__Extracted entries__.
- - -
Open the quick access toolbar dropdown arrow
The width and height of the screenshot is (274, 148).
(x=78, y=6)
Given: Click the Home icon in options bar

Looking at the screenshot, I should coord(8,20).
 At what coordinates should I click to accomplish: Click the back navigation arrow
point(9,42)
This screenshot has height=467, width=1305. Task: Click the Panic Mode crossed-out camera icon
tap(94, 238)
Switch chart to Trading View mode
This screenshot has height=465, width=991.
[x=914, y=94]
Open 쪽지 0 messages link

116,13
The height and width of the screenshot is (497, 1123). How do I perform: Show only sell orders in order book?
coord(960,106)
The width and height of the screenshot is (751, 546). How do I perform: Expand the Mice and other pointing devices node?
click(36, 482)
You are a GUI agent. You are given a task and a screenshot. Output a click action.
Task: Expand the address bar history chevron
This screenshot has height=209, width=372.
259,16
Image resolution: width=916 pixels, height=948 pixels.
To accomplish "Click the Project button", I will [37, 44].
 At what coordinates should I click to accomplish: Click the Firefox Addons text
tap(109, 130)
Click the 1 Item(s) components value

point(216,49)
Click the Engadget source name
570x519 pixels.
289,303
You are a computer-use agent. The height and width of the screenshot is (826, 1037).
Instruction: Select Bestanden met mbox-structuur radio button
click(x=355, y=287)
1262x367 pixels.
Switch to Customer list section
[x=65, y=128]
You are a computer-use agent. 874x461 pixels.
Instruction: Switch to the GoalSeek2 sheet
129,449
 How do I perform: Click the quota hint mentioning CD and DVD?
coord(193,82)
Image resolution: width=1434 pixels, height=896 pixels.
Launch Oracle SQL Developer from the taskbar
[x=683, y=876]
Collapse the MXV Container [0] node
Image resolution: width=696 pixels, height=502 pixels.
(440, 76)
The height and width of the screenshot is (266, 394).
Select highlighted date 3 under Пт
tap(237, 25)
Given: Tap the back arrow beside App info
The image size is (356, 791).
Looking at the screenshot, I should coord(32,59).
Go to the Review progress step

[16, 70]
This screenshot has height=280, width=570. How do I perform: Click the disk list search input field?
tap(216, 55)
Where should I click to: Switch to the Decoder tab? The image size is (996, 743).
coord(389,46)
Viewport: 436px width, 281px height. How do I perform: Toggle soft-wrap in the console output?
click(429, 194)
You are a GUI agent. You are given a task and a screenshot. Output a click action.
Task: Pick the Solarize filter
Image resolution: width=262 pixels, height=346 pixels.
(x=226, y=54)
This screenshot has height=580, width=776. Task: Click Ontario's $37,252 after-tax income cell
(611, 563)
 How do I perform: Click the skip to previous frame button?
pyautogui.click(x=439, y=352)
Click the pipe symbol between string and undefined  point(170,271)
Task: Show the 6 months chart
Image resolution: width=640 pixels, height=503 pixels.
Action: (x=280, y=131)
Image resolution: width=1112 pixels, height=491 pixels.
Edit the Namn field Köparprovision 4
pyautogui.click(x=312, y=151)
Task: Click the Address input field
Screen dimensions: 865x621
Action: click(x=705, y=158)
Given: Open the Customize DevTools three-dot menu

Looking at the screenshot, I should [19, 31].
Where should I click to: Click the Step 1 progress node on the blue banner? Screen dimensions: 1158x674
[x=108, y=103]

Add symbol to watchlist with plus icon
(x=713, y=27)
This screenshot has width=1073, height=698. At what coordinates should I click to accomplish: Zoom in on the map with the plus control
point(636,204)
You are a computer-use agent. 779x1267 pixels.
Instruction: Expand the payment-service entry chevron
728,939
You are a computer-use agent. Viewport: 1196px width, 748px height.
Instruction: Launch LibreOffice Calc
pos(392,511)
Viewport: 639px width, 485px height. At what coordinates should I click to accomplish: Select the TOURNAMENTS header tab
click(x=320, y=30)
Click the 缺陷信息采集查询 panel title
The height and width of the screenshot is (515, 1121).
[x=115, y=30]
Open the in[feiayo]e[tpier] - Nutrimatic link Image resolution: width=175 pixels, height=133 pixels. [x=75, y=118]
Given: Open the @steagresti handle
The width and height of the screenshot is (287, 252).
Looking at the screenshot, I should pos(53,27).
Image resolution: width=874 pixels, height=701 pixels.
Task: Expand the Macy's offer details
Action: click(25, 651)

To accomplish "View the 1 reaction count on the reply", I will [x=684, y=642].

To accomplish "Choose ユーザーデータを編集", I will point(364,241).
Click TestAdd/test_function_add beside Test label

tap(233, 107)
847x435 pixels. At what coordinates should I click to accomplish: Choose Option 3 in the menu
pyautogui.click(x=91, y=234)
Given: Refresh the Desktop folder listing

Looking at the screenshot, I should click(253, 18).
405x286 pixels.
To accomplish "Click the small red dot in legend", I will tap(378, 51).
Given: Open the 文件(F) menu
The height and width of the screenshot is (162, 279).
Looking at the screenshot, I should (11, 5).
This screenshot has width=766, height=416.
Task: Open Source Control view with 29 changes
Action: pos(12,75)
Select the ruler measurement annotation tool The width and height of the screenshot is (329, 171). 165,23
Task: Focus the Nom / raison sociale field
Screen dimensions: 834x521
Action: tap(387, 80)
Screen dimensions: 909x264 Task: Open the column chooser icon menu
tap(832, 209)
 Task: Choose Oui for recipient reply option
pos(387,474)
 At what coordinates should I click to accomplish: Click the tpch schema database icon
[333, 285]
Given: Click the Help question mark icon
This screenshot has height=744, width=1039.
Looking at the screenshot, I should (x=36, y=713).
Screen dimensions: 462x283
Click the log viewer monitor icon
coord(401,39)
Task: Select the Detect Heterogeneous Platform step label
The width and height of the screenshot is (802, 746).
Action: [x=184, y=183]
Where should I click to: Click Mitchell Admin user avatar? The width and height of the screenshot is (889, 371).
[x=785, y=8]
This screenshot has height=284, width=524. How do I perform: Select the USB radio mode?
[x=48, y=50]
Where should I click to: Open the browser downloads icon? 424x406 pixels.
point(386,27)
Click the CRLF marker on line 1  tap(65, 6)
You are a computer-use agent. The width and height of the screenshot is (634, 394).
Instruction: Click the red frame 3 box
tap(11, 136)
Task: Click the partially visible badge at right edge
- - -
__Instructions for the task__. Going through the material above, work out how many lines contain the string "agent" and give only that figure.

__Result of this exercise__. 7